§ **Document passage**:

Internal Design

Internal Design#

Overview#

12 rectangular blocks arranged as a 4-row, 3-column layout. Each block includes 'x' and its location in the table starting with ('x',0,0) in the top-left, and a size of 5x8.

Dask arrays define a large array with a grid of blocks of smaller arrays. These arrays may be actual arrays or functions that produce arrays. We define a Dask array with the following components:

A Dask graph with a special set of keys designating blocks such as ('x', 0, 0), ('x', 0, 1), ... (See Dask graph documentation for more details)
A sequence of chunk sizes along each dimension called chunks, for example ((5, 5, 5, 5), (8, 8, 8))
A name to identify which keys in the Dask graph refer to this array, like 'x'
A NumPy dtype

Example#

>>> import dask.array as da
>>> x = da.arange(0, 15, chunks=(5,))

>>> x.name
'arange-539766a'

>>> x.__dask_graph__()
<dask.highlevelgraph.HighLevelGraph at 0x7f9f6f686d68>

>>> dict(x.__dask_graph__())  # somewhat simplified
{('arange-539766a', 0): (np.arange, 0, 5),
 ('arange-539766a', 1): (np.arange, 5, 10),
 ('arange-539766a', 2): (np.arange, 10, 15)}

>>> x.chunks
((5, 5, 5),)

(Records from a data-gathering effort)
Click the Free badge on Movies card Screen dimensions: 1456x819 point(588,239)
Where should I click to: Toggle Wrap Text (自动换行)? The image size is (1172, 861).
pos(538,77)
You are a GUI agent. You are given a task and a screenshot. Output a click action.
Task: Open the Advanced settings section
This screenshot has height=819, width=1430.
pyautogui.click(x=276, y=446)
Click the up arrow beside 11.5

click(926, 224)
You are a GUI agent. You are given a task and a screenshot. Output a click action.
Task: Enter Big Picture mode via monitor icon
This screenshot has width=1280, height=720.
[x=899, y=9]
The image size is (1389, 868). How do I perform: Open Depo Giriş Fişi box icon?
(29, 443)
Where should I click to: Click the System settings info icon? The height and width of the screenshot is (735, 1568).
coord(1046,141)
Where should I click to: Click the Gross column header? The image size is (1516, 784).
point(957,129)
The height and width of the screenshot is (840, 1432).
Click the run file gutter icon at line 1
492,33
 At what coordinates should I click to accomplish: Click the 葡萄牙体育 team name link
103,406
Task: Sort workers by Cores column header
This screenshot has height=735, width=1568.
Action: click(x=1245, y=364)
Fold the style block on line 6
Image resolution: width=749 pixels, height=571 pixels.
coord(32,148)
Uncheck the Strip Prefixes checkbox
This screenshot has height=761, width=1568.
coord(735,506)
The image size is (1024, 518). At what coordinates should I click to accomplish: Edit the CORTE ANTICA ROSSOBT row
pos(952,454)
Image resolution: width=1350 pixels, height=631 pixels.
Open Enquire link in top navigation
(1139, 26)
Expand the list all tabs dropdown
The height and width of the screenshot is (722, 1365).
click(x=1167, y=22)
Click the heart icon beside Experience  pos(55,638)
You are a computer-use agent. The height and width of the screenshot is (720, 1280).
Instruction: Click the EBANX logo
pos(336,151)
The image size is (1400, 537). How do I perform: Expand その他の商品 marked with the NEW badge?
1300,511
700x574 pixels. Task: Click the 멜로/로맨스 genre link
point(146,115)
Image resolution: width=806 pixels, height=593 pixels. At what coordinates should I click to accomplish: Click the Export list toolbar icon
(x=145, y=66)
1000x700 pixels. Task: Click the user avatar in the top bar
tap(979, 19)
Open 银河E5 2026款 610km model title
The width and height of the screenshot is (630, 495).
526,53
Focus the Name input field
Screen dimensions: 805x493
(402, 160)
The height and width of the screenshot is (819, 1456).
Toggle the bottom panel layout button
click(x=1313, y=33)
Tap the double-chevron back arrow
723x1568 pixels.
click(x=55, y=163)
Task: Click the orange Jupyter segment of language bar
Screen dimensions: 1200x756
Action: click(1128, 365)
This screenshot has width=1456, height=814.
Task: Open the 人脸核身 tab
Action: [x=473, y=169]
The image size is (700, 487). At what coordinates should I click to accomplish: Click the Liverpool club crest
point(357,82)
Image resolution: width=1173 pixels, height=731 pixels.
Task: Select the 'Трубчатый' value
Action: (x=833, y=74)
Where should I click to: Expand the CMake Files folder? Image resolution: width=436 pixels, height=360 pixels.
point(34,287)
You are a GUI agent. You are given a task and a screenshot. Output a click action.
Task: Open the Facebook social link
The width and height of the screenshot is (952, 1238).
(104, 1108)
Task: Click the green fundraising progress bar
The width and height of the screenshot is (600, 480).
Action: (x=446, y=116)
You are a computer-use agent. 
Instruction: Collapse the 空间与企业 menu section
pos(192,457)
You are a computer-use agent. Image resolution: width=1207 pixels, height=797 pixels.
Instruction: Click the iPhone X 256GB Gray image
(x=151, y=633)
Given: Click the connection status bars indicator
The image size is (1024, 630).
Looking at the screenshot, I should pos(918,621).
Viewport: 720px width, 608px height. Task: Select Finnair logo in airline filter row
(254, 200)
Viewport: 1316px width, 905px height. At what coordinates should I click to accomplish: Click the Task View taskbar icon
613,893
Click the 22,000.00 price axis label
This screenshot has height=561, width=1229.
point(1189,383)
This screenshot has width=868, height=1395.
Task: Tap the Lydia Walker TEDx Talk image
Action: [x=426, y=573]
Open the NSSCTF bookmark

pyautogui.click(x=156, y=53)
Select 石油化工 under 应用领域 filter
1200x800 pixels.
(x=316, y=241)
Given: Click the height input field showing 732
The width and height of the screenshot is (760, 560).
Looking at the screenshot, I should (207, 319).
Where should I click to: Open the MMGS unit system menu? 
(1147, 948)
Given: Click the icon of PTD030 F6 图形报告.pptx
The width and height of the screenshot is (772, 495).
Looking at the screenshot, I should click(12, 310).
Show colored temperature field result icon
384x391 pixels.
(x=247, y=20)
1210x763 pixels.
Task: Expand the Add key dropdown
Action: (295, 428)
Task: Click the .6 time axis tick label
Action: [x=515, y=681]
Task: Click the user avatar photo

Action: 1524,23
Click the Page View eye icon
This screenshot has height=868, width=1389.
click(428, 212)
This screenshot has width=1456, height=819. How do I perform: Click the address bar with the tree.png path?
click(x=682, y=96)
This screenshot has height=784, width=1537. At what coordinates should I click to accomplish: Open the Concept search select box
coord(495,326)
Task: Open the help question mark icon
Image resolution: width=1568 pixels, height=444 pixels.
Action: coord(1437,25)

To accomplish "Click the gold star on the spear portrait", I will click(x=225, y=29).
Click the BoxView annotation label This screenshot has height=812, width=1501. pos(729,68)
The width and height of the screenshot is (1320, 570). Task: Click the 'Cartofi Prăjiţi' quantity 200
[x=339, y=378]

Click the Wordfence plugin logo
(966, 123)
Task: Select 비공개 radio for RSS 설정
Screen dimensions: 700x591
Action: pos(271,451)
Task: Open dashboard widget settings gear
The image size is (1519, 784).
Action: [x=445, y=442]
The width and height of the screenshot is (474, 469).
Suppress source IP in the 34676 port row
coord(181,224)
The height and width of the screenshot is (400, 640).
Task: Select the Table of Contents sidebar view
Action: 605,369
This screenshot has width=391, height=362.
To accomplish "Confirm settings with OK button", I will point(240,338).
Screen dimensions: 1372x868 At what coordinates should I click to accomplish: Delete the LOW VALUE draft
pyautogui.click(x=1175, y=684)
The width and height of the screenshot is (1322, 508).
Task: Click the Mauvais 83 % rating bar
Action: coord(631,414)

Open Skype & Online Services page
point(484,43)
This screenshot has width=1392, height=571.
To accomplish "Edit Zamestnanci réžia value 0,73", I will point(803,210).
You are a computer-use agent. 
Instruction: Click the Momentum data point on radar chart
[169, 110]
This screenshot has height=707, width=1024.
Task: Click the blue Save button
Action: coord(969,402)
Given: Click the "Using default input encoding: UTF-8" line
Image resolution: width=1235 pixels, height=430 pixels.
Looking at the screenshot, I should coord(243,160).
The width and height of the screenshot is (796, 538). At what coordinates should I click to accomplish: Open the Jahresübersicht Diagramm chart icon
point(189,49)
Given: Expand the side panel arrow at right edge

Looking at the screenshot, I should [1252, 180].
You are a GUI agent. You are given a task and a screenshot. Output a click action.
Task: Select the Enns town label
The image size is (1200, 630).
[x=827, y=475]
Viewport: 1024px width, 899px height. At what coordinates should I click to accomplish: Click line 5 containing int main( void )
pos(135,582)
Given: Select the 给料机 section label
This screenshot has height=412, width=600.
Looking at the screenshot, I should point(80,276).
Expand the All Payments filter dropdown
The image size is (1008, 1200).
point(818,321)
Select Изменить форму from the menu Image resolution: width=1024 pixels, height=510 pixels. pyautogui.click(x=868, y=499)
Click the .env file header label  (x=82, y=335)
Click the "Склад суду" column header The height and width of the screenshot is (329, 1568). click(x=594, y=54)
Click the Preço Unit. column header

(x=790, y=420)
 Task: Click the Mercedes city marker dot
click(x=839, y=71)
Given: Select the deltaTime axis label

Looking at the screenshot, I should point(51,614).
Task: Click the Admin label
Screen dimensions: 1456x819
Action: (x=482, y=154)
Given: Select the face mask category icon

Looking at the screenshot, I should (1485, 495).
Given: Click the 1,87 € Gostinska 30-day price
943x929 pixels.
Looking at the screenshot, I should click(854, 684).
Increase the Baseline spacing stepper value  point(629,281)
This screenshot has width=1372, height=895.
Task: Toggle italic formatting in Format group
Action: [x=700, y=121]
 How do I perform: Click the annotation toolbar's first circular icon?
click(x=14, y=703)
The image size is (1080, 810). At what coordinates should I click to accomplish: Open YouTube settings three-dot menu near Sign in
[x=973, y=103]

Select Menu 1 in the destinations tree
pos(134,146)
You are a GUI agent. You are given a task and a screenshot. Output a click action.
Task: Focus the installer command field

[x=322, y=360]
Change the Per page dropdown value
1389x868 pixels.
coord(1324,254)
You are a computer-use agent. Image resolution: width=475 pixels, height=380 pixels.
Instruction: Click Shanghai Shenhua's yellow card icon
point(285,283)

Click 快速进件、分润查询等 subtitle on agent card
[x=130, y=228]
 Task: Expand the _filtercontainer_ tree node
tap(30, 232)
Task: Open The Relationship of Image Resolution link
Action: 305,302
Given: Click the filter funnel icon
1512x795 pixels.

§ **Complete the following**:
1 - Reproduce the Dask array design text verbatim between "Dask arrays define" and "da.arange(0, 15, chunks=(5,))", inclusive.
2 - Answer these questions using the Dask array design text:
(a) What size is given for each block in the overview?
(b) What value is passed as chunks to da.arange in the example?
(c) What name does the example array report?
3 - Extend the Dask array design text, picking up right after its last line.
These records come from a separate source.

§ **Answers to the exercise**:
1 -
Dask arrays define a large array with a grid of blocks of smaller arrays. These arrays may be actual arrays or functions that produce arrays. We define a Dask array with the following components:

A Dask graph with a special set of keys designating blocks such as ('x', 0, 0), ('x', 0, 1), ... (See Dask graph documentation for more details)
A sequence of chunk sizes along each dimension called chunks, for example ((5, 5, 5, 5), (8, 8, 8))
A name to identify which keys in the Dask graph refer to this array, like 'x'
A NumPy dtype

Example#

>>> import dask.array as da
>>> x = da.arange(0, 15, chunks=(5,))

2 -
(a) 5x8
(b) (5,)
(c) 'arange-539766a'

3 -
>>> x.dtype
dtype('int64')

Keys of the Dask graph#

By special convention, we refer to each block of the array with a tuple of the form (name, i, j, k), with i, j, k being the indices of the block ranging from 0 to the number of blocks in that dimension. The Dask graph must hold key-value pairs referring to these keys. Moreover, it likely also holds other key-value pairs required to eventually compute the desired values (usually organised in a HighLevelGraph, but shown in a flattened form here for illustration):

{
 ('x', 0, 0): (add, 1, ('y', 0, 0)),
 ('x', 0, 1): (add, 1, ('y', 0, 1)),
 ...
 ('y', 0, 0): (getitem, dataset, (slice(0, 1000), slice(0, 1000))),
 ('y', 0, 1): (getitem, dataset, (slice(0, 1000), slice(1000, 2000)))
 ...
}

The name of an Array object can be found in the name attribute. One can get a nested list of keys with the .__dask_keys__() method. Additionally, one can flatten down this list with dask.array.core.flatten(). This is sometimes useful when building new dictionaries.

Chunks#

We also store the size of each block along each axis. This is composed of a tuple of tuples such that the length of the outer tuple is equal to the number of dimensions of the array, and the lengths of the inner tuples are equal to the number of blocks along each dimension. In the example illustrated above this value is as follows:

chunks = ((5, 5, 5, 5), (8, 8, 8))

Note that these numbers do not necessarily need to be regular. We often create regularly sized grids but blocks change shape after complex slicing. Beware that some operations do expect certain symmetries in the block-shapes. For example, matrix multiplication requires that blocks on each side have anti-symmetric shapes.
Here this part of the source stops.